A Zero elenca alguns dos atributos que destacam esta zona tanto do ponto de vista geológico, com uma formação rara no contexto ibérico, como na diversidade pedológica e orográfica que "determinaram a notável heterogeneidade das suas comunidades biológicas". E acrescenta que nos últimos 20 anos, apesar desta área estar parcialmente fora do perímetro de rega de Alqueva, tem vindo pouco a pouco a ser ocupada por olivais e pomares e por uma primeira central solar fotovoltaica aí instalada recentemente.

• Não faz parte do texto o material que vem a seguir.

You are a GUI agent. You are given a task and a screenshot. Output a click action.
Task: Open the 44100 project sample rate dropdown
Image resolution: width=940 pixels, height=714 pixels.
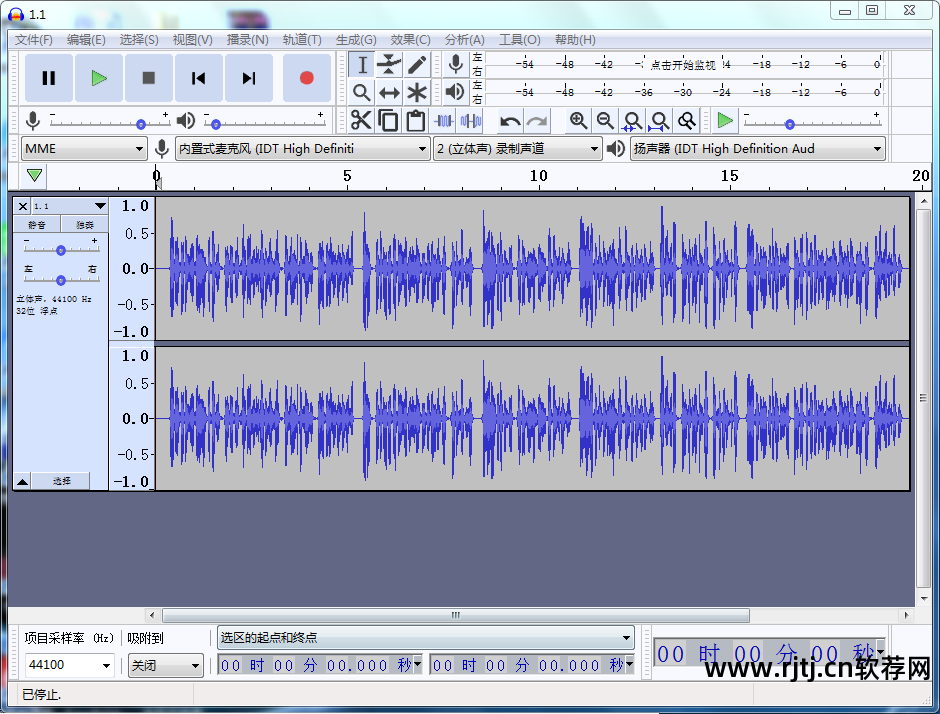coord(69,665)
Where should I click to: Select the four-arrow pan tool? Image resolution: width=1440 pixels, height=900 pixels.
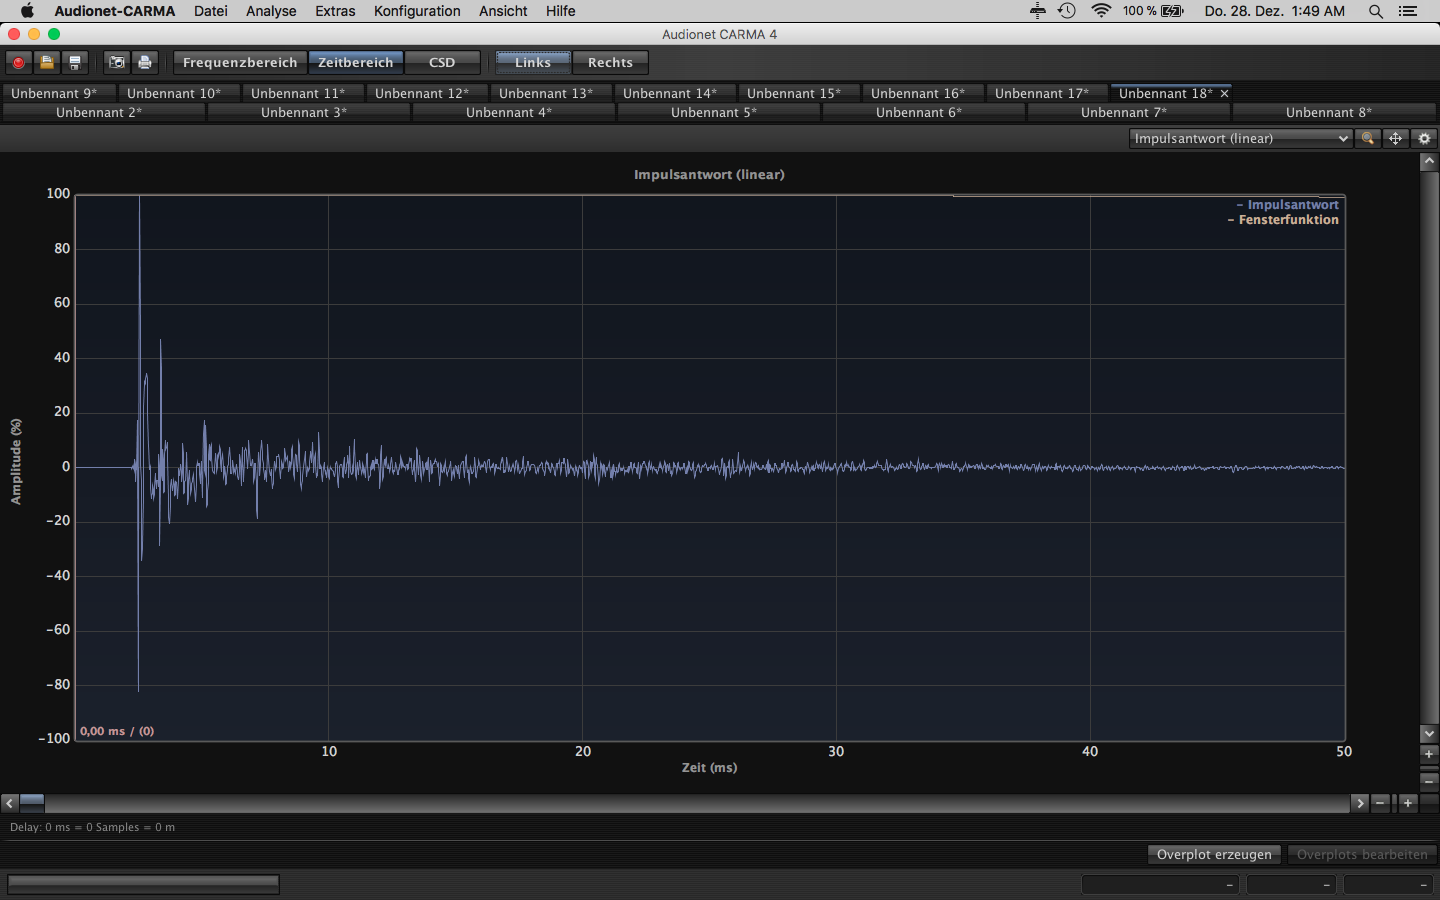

Entre as razões da sua oposição ao projeto está a sua dimensão, que vai ocupar os 750 hectares que equivalem a "toda a área remanescente do espaço da serra do Paço no concelho de Ferreira do Alentejo ainda não ocupado por agricultura intensiva e painéis solares". A instalação dos painéis e da vedação, os caminhos novos e faixa de gestão de combustível irão por sua vez afetar a riqueza florística da região, na qual se incluem espécies consideradas vulneráveis, quase ameaçadas ou criticamente em perigo. Para mais, "dado o elevado desconhecimento que ainda existe sobre a área e a dinâmica das suas espécies, existe um elevado risco de afetação de valores atualmente não identificados", aponta a Zero.
Como se trata de uma das zonas mais elevadas da região, está também em causa a "artificialização da paisagem", como o projeto localizado fora das áreas preferenciais recomendadas pelo estudo do Laboratório Nacional de Energia e Geologia para a instalação de unidades de produção de energia solar e eólica. E "como tem sido comum neste tipo de projetos, não foi apresentada alternativa", refere ainda a Zero, retirando assim a possibilidade de comparar soluções possíveis e "enviesando o procedimento de avaliação".
Para os ambientalistas, esta área deveria ser protegida, pois "a dependência biológica de muitas das espécies aqui existentes relativamente ao substrato geológico subjacente não permite a sua existência noutros locais e não se compadece com a manutenção de pequenas bolsas e outras medidas que são propostas" no Estudo de Impacto Ambiental.
A preservação da área remanescente da serra do Paço pode contribuir para o cumprimento da meta de proteção de 30% das áreas terrestres da União Europeia até 2030, definida na Estratégia para a Biodiversidade, quando o país atualmente está nos 22,4%, ou seja, "ainda com um longo caminho para atingir uma ambição nacional também compatível e em linha com uma futura Lei do Restauro da Natureza", acrescenta a Zero, concluindo que "a aprovação deste projeto representaria um claro revés para a política de conservação da natureza em Portugal".